Differential gene expression analysis
NGS reads were assessed for quality control metrics after adapter trimming with Trim Galore (Krueger, F., 2019). We then used Kallisto (Bray, N. L. et al., 2016) to quantify transcript abundance by pseudo-alignment on the latest release of the Apis melliferagenome assembly Amel_HAv3.1 (Wallberg, A. et al., 2019), compiled the transcript abundance estimates for each sample into an expression matrix in R (R Core Team, 2019), and summed transcripts by gene using the tximport method, see Table S2 (Soneson, C. et al., 2015). Low count genes (< 1 count across > 25% of samples) were removed from the analysis, resulting in 92.38% (9178/9935) of theA. mellifera protein-coding genes (Wallberg, A. et al., 2019) represented in this study.
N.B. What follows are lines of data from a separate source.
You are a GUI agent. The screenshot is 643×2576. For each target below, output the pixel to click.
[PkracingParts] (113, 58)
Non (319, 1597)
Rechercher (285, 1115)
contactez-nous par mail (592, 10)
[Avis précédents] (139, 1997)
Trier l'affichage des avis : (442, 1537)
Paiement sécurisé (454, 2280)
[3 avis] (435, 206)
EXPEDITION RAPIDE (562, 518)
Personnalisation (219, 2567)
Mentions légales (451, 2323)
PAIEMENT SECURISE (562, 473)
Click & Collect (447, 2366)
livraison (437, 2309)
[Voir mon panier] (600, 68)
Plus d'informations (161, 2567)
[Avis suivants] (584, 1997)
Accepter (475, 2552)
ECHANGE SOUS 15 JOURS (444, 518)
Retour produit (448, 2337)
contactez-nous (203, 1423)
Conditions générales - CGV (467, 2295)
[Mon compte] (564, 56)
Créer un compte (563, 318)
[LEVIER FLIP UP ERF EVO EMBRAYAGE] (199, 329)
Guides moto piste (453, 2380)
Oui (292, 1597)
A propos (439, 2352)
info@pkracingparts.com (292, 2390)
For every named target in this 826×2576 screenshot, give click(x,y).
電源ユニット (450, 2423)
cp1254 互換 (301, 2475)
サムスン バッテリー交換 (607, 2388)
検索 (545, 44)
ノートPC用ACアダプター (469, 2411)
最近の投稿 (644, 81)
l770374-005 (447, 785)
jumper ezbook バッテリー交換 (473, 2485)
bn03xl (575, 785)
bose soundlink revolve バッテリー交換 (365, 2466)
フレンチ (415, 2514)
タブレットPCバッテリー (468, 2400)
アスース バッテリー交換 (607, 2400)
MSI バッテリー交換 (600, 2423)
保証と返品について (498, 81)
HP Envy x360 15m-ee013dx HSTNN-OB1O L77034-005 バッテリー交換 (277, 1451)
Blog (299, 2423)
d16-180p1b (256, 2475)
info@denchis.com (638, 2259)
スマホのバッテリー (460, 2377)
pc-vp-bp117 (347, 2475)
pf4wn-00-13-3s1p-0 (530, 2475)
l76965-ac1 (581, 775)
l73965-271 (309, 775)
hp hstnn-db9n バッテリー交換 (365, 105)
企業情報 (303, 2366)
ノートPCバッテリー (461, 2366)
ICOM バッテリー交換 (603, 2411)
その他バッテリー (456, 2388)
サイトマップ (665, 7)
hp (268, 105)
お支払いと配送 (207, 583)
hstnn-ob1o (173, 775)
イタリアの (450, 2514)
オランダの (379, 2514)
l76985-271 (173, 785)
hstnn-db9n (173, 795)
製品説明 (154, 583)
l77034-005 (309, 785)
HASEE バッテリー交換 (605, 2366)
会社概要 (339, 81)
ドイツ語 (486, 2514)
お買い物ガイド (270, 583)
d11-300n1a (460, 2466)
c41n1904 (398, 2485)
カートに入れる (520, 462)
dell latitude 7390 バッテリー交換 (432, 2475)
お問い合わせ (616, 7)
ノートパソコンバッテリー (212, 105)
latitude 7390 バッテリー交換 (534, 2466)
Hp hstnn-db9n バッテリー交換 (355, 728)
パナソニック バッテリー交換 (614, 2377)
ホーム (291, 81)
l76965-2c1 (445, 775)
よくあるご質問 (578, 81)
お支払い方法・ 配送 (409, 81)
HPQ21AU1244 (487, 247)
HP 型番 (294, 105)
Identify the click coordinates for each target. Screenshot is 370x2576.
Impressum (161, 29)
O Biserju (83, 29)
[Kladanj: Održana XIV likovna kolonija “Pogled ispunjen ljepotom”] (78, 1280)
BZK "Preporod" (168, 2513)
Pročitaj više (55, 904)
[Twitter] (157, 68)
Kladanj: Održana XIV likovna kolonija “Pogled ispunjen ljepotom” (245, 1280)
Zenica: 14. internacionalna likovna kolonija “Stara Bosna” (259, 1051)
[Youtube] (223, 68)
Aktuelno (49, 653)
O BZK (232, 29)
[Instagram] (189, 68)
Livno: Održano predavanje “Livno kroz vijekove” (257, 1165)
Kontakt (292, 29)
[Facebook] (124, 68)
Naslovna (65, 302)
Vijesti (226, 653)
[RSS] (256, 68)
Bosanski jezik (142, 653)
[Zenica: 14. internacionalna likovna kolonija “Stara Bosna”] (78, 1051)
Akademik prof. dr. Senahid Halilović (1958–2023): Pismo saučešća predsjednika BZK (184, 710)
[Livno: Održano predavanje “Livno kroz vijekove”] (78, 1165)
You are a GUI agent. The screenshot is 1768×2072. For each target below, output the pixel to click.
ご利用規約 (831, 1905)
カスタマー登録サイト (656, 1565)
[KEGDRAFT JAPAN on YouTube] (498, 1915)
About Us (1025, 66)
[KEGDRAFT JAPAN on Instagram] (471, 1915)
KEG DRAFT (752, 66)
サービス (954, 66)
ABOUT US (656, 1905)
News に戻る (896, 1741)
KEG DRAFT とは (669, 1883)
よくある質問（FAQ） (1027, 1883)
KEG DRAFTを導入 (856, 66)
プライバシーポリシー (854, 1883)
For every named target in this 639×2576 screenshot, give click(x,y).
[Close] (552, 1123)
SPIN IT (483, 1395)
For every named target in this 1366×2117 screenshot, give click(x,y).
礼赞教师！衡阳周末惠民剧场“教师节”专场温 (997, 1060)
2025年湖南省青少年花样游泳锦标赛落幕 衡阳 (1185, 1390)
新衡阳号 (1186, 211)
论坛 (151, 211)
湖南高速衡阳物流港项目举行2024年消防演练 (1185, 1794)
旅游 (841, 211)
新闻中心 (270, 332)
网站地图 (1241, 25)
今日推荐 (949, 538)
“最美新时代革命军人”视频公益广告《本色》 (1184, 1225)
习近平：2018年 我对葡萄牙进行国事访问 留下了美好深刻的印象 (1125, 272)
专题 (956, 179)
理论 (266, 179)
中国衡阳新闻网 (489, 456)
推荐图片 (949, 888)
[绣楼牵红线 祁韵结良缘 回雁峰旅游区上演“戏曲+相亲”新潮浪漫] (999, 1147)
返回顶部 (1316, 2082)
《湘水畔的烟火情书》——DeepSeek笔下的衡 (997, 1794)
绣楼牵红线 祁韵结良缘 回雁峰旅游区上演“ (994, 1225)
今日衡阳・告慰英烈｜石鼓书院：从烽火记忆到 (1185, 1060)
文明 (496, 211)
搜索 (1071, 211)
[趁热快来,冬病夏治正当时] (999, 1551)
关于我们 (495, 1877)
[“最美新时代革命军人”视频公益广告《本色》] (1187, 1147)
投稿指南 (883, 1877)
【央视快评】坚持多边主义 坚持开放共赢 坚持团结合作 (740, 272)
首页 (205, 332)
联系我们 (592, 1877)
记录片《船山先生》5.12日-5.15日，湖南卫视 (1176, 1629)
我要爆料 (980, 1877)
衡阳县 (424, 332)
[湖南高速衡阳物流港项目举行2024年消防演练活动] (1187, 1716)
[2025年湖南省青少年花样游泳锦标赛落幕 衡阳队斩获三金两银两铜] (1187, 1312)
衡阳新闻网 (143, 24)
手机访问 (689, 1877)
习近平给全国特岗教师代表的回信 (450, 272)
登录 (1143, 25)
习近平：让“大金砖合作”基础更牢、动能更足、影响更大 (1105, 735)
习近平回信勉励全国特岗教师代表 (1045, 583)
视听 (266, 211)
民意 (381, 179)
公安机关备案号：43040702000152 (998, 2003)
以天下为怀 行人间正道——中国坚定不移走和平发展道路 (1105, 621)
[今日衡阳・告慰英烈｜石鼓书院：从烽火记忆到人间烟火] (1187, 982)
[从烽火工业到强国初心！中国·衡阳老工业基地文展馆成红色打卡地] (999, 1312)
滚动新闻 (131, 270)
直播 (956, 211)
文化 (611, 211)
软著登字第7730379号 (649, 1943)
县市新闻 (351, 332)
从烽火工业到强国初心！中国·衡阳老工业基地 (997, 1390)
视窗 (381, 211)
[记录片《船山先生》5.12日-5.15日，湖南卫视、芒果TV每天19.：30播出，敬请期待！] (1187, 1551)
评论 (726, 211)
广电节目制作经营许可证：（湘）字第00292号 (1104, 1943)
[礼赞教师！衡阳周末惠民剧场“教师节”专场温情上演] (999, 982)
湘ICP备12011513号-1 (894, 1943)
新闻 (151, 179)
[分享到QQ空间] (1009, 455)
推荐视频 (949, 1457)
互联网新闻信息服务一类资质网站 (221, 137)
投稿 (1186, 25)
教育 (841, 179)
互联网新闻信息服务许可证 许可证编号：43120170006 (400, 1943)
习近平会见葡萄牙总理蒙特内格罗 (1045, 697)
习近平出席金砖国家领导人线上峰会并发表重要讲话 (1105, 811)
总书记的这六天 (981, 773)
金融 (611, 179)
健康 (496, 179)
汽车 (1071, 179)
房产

We employed a two-factor design using DESeq2 (Love, M. I. et al., 2014) to assess differential expression of protein-coding genes (DEGs) within tissue types between nurse, forager, and winter bees, using colony as a cofactor. In each analysis, we applied the default Benjamini-Hochberg (Benjamini, Y. & Hochberg, Y., 1995) correction and set the threshold for differential expression at padj < 0.01.
To assess sample relationships and variance, hierarchical clustering analysis was conducted using the variance stabilized transformed (VST) counts generated by DESeq2. We determined that two of the nurse fat body samples (N1 and N3) were outliers from this analysis, as each created separate branches independent of the other samples that clustered as expected by phenotype (Figure S1). We identified 411 genes that were differentially expressed between the clustered and outlier nurse samples (padj < 0.05) but did not observe functional enrichment for any biological processes among these genes. FastQC did not report major differences in any of the default sequence quality metrics apart from reads corresponding to highly overrepresented sequences. A local BLASTN (McGinnis, S. & Madden, T. L., 2004) search of the overrepresented sequences revealed many hits with 100% identity and 100% query cover for A. mellifera 16S ribosomal RNAs, a common source of contamination during library preparation (Zhao, W. et al., 2014). However, upon filtering our sequencing reads for honey bee rRNAs (The RNAcentral Consortium, 2018), sample clustering did not improve (Figure S2). Thus, we could not determine the true source of this discrepancy, and so removed these samples from all downstream analyses.
\(\chi^{2}\) tests and k-means clustering
We performed chi-squared tests (with Yate’s continuity correction) to determine, for each tissue, whether the number of DEGs between winter bees and nurses is significantly different than the number of DEGs between winter bees and foragers. Additionally, we performedk -means clustering (Oyelade, J. et al., 2016) to assess whether the tissue-specific transcriptomes of winter bees had more in common with foragers or nurses using the fviz_cluster function from the factoextra (Kassambara, A., 2019) package in R, testing for \(k=2\)clusters. Separate tests were performed using: 1) all genes passing our initial low-count filter (9178), and 2) only forager vs nurse DEGs.